Indian Point Retirement Study Shows No Reliability Need

New York to Have Sufficient Power Supply When Facility Closes in 2021

Albany, NY, 12/13/17 – With the announcement earlier this year that the Indian Point Energy Center will cease operations in 2021, the New York Independent System Operator (NYISO) began conducting a Deactivation Assessment to determine whether the facility’s retirement will result in a reliability need for the system. The Deactivation Assessment, released today, found that New York will have enough resources available when Indian Point retires, assuming planned resources come online.

The NYISO Assessment examined two scenarios. The first included the CPV Valley Energy Center, Cricket Valley Energy Center and the Bayonne Energy Center Uprate in-service, and determined the addition of those facilities will result in no reliability need when Indian Point shutters. The second model removed those three facilities and showed a 100 megawatt (MW) reliability need beginning in 2021 and growing each year up to 600 MW in 2027.

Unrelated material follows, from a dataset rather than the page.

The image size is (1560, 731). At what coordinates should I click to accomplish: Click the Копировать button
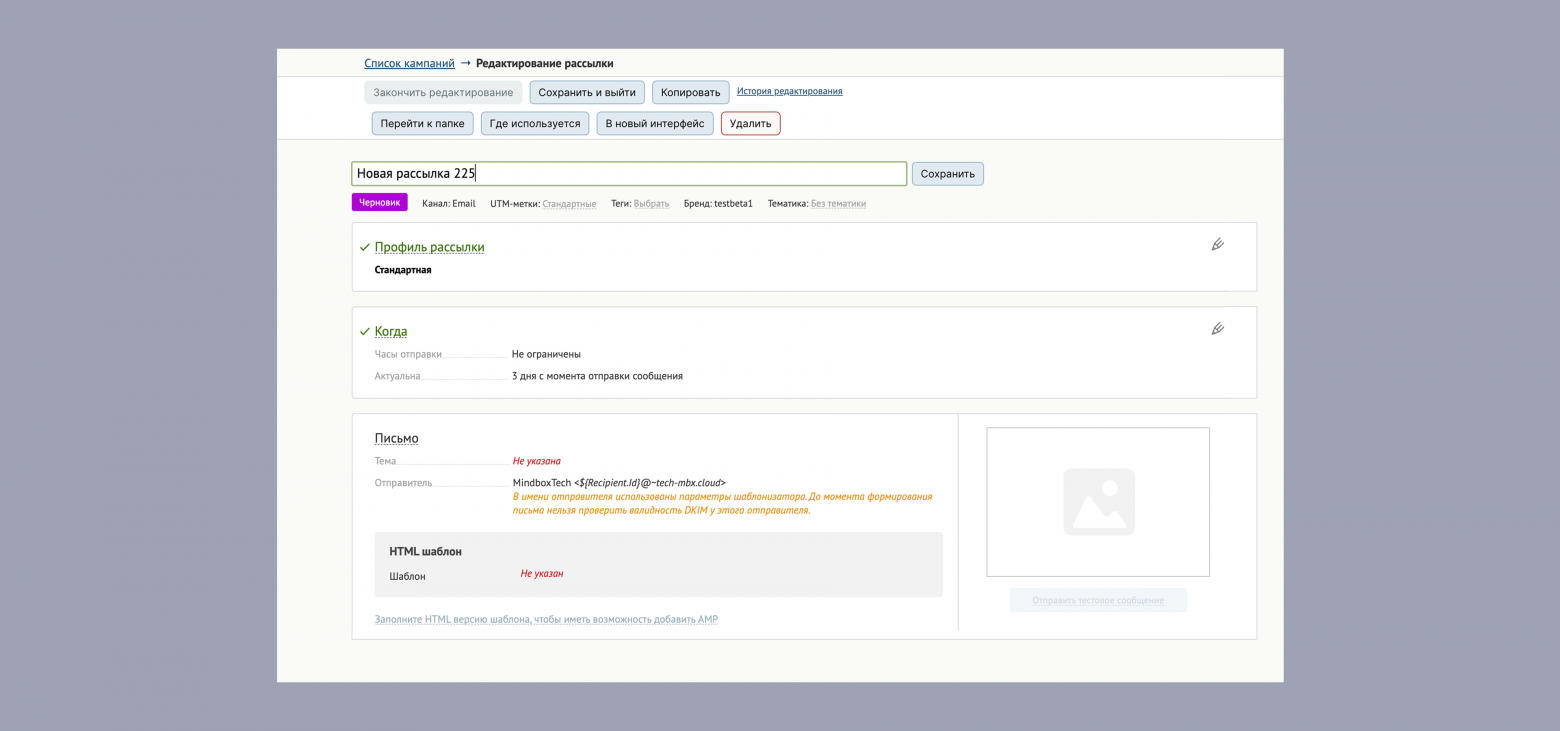pyautogui.click(x=690, y=93)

IPPNY President & CEO Gavin J. Donohue said, “The NYISO’s Reliability Study tells us exactly what we expected: New York will have sufficient resources to ensure reliability when Indian Point shuts down. That is a credit to the in-state generators that repowered or decided to build in the Lower Hudson Valley as a result of proper market signals. Since the Lower Hudson Valley zone was put in place, ratepayers have seen 1,000 MW of resources come back online in that area at a savings of $400 million in capacity costs. That keeps the lights on and costs to consumers low.”

Donohue continued, “It is also essential to appreciate the important role that investment in new natural gas facilities plays in maintaining reliability. The fact of the matter is that, without existing facilities in the Lower Hudson Valley and new plants like the nearly complete CPV Energy Center, there would be a reliability need. As New York moves toward a clean energy future, continued investment in natural gas and electricity transmission infrastructure will be needed. New York will need to transmit natural gas to locations where it is needed to maintain electric system reliability, and natural gas facilities help bridge the gap for the operation of more variable renewable energy resources.”

Earlier in the year, IPPNY released a fact sheet looking at the reliability impacts of the Indian Point closure, as well as possible replacements, which can be viewed online here:

The NYISO’s Reliability Study, in large part, is consistent with the observations of the fact sheet.


IPPNY is an Albany-based trade association representing the competitive power supply industry in New York State. IPPNY Members generate over 75 percent of New York's electricity using a wide variety of generating technologies and fuels including hydro, nuclear, wind, coal, oil, natural gas and biomass. They have invested over $10 billion in their facilities and employ over 10,000 people. Annually, they pay over $600 million in taxes and invest more than $55 million in their communities.